* Begin Data entries *

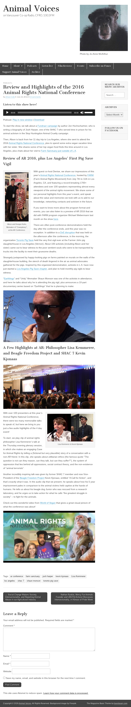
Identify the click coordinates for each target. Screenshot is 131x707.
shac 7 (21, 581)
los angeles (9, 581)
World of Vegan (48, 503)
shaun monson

* End Data entries *
* Begin Data entries *

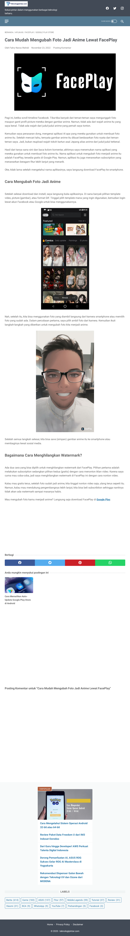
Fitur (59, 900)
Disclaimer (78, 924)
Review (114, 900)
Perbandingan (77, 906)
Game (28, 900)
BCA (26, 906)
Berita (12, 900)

* End Data entries *
* Begin Data entries *

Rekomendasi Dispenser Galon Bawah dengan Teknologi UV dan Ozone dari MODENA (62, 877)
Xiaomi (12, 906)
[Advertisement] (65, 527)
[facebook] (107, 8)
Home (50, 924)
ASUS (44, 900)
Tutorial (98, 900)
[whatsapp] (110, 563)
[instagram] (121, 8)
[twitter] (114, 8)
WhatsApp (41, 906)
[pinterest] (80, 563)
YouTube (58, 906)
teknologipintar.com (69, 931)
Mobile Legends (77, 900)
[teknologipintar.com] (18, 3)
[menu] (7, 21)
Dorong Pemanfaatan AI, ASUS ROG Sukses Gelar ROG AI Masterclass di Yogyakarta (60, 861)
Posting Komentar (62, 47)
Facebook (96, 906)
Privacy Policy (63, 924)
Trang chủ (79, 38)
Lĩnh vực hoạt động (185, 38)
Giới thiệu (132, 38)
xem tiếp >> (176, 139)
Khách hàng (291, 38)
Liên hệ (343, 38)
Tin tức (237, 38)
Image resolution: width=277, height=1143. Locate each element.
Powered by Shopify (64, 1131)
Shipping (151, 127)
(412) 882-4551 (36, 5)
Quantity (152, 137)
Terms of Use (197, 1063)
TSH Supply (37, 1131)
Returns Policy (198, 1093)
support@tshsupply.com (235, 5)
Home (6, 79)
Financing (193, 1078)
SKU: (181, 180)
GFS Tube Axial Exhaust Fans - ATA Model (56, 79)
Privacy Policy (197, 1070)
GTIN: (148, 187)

* End Data entries *

Starting at the line that contains "Liên hệ (343, 38)" and stopping after the line that contains "SKU: (181, 180)", write out each of those lines again, adding -68 to every coordinate number in the answers.

Liên hệ (275, -30)
Tin tức (169, -30)
Image resolution: width=277, height=1143. Locate each element.
Powered by Shopify (-4, 1063)
Shipping (83, 59)
(412) 882-4551 (-32, -63)
Quantity (84, 69)
Terms of Use (129, 995)
TSH Supply (-31, 1063)
Returns Policy (130, 1025)
support@tshsupply.com (167, -63)
Home (-62, 11)
Financing (125, 1010)
SKU: (113, 112)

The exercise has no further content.